#### WHAT IS NEEDED
Your answer must be the full set of entries, reproduced exactly.

Stored records:
※

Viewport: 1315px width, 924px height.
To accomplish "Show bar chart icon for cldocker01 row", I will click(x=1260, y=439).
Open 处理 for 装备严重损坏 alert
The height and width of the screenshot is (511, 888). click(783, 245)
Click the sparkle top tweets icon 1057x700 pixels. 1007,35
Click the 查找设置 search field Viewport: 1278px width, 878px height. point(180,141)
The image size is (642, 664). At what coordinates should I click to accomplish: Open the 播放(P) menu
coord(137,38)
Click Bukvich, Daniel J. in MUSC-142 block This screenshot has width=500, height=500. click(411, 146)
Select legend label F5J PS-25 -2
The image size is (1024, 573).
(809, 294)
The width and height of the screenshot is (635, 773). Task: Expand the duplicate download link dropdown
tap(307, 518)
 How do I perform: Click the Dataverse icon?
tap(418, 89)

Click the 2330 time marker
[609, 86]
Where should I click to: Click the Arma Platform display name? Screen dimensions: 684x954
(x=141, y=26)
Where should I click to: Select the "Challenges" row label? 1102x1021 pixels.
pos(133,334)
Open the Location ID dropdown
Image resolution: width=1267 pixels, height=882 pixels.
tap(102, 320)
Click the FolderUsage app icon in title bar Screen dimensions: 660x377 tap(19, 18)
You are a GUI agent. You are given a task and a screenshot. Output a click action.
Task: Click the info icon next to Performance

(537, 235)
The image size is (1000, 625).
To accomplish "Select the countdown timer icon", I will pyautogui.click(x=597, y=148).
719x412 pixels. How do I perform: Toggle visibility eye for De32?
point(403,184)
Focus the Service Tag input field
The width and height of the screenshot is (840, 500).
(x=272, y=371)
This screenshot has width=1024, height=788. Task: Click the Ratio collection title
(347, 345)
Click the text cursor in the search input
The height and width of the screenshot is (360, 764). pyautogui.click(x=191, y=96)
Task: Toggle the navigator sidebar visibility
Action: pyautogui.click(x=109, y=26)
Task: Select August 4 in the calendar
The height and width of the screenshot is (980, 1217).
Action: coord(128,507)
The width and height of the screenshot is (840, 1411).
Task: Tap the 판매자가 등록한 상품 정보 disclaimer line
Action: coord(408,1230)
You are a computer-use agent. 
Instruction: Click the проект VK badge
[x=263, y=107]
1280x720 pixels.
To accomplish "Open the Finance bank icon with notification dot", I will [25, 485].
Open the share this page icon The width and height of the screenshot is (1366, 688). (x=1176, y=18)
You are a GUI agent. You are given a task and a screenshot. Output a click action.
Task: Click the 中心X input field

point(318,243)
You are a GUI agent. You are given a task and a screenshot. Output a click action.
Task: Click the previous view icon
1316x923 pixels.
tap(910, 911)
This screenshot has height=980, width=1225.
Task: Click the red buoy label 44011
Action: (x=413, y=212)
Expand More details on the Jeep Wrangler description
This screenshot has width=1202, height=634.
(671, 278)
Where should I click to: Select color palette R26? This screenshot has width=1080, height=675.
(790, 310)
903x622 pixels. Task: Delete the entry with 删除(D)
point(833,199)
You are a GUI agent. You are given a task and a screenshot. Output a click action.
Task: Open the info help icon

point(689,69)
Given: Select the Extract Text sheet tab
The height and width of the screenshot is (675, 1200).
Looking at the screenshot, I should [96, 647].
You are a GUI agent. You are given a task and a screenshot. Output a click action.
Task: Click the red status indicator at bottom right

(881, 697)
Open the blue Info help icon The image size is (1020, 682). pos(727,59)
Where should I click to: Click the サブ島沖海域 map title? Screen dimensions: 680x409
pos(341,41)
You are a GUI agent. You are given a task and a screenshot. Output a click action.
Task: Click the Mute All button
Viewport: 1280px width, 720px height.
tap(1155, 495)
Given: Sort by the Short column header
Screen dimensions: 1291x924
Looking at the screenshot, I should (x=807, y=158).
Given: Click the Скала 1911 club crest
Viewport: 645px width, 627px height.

※

#### ANSWER TO THE PROBLEM
Viewport: 1315px width, 924px height.
To accomplish "Show bar chart icon for cldocker01 row", I will click(x=1260, y=439).
Open 处理 for 装备严重损坏 alert
The height and width of the screenshot is (511, 888). click(783, 245)
Click the sparkle top tweets icon 1057x700 pixels. 1007,35
Click the 查找设置 search field Viewport: 1278px width, 878px height. point(180,141)
The image size is (642, 664). At what coordinates should I click to accomplish: Open the 播放(P) menu
coord(137,38)
Click Bukvich, Daniel J. in MUSC-142 block This screenshot has width=500, height=500. click(411, 146)
Select legend label F5J PS-25 -2
The image size is (1024, 573).
(809, 294)
The width and height of the screenshot is (635, 773). Task: Expand the duplicate download link dropdown
tap(307, 518)
 How do I perform: Click the Dataverse icon?
tap(418, 89)

Click the 2330 time marker
[609, 86]
Where should I click to: Click the Arma Platform display name? Screen dimensions: 684x954
(x=141, y=26)
Where should I click to: Select the "Challenges" row label? 1102x1021 pixels.
pos(133,334)
Open the Location ID dropdown
Image resolution: width=1267 pixels, height=882 pixels.
tap(102, 320)
Click the FolderUsage app icon in title bar Screen dimensions: 660x377 tap(19, 18)
You are a GUI agent. You are given a task and a screenshot. Output a click action.
Task: Click the info icon next to Performance

(537, 235)
The image size is (1000, 625).
To accomplish "Select the countdown timer icon", I will pyautogui.click(x=597, y=148).
719x412 pixels. How do I perform: Toggle visibility eye for De32?
point(403,184)
Focus the Service Tag input field
The width and height of the screenshot is (840, 500).
(x=272, y=371)
This screenshot has width=1024, height=788. Task: Click the Ratio collection title
(347, 345)
Click the text cursor in the search input
The height and width of the screenshot is (360, 764). pyautogui.click(x=191, y=96)
Task: Toggle the navigator sidebar visibility
Action: pyautogui.click(x=109, y=26)
Task: Select August 4 in the calendar
The height and width of the screenshot is (980, 1217).
Action: coord(128,507)
The width and height of the screenshot is (840, 1411).
Task: Tap the 판매자가 등록한 상품 정보 disclaimer line
Action: coord(408,1230)
You are a computer-use agent. 
Instruction: Click the проект VK badge
[x=263, y=107]
1280x720 pixels.
To accomplish "Open the Finance bank icon with notification dot", I will [25, 485].
Open the share this page icon The width and height of the screenshot is (1366, 688). (x=1176, y=18)
You are a GUI agent. You are given a task and a screenshot. Output a click action.
Task: Click the 中心X input field

point(318,243)
You are a GUI agent. You are given a task and a screenshot. Output a click action.
Task: Click the previous view icon
1316x923 pixels.
tap(910, 911)
This screenshot has height=980, width=1225.
Task: Click the red buoy label 44011
Action: (x=413, y=212)
Expand More details on the Jeep Wrangler description
This screenshot has width=1202, height=634.
(671, 278)
Where should I click to: Select color palette R26? This screenshot has width=1080, height=675.
(790, 310)
903x622 pixels. Task: Delete the entry with 删除(D)
point(833,199)
You are a GUI agent. You are given a task and a screenshot. Output a click action.
Task: Open the info help icon

point(689,69)
Given: Select the Extract Text sheet tab
The height and width of the screenshot is (675, 1200).
Looking at the screenshot, I should [96, 647].
You are a GUI agent. You are given a task and a screenshot. Output a click action.
Task: Click the red status indicator at bottom right

(881, 697)
Open the blue Info help icon The image size is (1020, 682). pos(727,59)
Where should I click to: Click the サブ島沖海域 map title? Screen dimensions: 680x409
pos(341,41)
You are a GUI agent. You are given a task and a screenshot. Output a click action.
Task: Click the Mute All button
Viewport: 1280px width, 720px height.
tap(1155, 495)
Given: Sort by the Short column header
Screen dimensions: 1291x924
Looking at the screenshot, I should (x=807, y=158).
Given: Click the Скала 1911 club crest
Viewport: 645px width, 627px height.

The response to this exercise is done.